# Candidate Generation

After Two-Tower training, the `candidate_tower` is used to convert all candidate items into embeddings.

The embeddings are indexed and deployed to an index endpoint for serving.

Steps performed in this notebook:

1. Create a test dataset to send to the query endpoint 
2. Submit the `endpoint.predict()` calls to get the query vector representation
3. Inspect the records and familiarize, check for data quality


## Load env config

In [1]:
# naming convention for all cloud resources
VERSION        = "v1"                  # TODO
PREFIX         = f'ndr-{VERSION}'      # TODO

print(f"PREFIX = {PREFIX}")

PREFIX = ndr-v1


In [2]:
# staging GCS
GCP_PROJECTS             = !gcloud config get-value project
PROJECT_ID               = GCP_PROJECTS[0]

# GCS bucket and paths
BUCKET_NAME              = f'{PREFIX}-{PROJECT_ID}-bucket'
BUCKET_URI               = f'gs://{BUCKET_NAME}'

config = !gsutil cat {BUCKET_URI}/config/notebook_env.py
print(config.n)
exec(config.n)


PROJECT_ID               = "hybrid-vertex"
PROJECT_NUM              = "934903580331"
LOCATION                 = "us-central1"

REGION                   = "us-central1"
BQ_LOCATION              = "US"
VPC_NETWORK_NAME         = "ucaip-haystack-vpc-network"

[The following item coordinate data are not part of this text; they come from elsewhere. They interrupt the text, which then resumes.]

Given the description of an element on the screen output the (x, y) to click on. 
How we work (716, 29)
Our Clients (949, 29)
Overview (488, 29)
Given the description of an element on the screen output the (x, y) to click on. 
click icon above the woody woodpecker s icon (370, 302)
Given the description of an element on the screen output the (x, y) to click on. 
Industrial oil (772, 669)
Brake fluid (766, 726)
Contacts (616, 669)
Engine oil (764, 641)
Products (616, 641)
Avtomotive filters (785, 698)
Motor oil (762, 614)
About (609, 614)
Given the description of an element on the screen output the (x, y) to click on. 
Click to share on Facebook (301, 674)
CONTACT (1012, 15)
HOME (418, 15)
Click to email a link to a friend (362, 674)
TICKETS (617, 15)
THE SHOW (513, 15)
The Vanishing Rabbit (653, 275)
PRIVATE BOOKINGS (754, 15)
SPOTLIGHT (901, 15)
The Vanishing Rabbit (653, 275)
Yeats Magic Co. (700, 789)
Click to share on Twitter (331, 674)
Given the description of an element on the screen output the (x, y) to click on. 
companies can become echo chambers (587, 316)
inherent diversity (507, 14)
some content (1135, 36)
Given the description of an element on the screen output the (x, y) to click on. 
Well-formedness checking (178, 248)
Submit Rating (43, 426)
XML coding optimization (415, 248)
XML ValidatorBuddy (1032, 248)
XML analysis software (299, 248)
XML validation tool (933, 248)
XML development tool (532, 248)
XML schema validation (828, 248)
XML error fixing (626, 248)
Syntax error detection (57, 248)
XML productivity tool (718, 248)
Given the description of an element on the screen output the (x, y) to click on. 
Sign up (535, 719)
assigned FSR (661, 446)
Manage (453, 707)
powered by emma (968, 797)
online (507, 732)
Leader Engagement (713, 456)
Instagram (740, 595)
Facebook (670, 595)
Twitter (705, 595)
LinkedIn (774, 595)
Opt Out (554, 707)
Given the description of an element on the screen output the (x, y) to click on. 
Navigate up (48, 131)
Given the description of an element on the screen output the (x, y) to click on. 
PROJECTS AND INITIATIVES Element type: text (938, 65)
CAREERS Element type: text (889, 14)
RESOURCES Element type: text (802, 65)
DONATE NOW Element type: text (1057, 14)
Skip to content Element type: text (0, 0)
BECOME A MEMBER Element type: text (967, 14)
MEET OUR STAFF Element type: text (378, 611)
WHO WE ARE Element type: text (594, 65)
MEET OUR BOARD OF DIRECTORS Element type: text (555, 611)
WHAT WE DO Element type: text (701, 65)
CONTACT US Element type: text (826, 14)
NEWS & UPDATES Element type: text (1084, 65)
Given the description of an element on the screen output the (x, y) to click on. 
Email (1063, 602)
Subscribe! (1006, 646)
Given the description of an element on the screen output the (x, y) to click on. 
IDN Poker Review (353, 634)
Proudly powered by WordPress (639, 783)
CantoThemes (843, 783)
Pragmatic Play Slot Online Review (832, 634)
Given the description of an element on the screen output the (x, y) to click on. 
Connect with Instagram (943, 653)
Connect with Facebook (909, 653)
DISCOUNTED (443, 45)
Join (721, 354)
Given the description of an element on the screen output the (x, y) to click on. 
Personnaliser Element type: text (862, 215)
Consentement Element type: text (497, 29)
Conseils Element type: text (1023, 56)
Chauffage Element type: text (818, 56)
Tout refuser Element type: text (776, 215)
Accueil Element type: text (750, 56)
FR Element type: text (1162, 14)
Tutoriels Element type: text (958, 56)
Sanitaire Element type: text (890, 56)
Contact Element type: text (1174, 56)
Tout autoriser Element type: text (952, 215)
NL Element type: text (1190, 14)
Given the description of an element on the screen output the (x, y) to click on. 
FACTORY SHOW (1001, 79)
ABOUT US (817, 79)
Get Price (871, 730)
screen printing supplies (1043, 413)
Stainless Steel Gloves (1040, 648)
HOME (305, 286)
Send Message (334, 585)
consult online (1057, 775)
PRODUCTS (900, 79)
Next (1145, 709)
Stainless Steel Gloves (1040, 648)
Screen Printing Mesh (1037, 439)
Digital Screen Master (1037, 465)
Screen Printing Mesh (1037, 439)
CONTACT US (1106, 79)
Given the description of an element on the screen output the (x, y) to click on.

VERTEX_SA                = "934903580331-compute@developer.gserviceaccount.com"

PREFIX                   = "ndr-v1"
VERSION                  = "v1"

APP                      = "sp"
MODEL_TYPE               = "2tower"
FRAMEWORK                = "tfrs"
DATA_VERSION             = "v1"
TRACK_HISTORY            = "5"

BUCKET_NAME              = "ndr-v1-hybrid-vertex-bucket"
BUCKET_URI               = "gs://ndr-v1-hybrid-vertex-bucket"
SOURCE_BUCKET            = "spotify-million-playlist-dataset"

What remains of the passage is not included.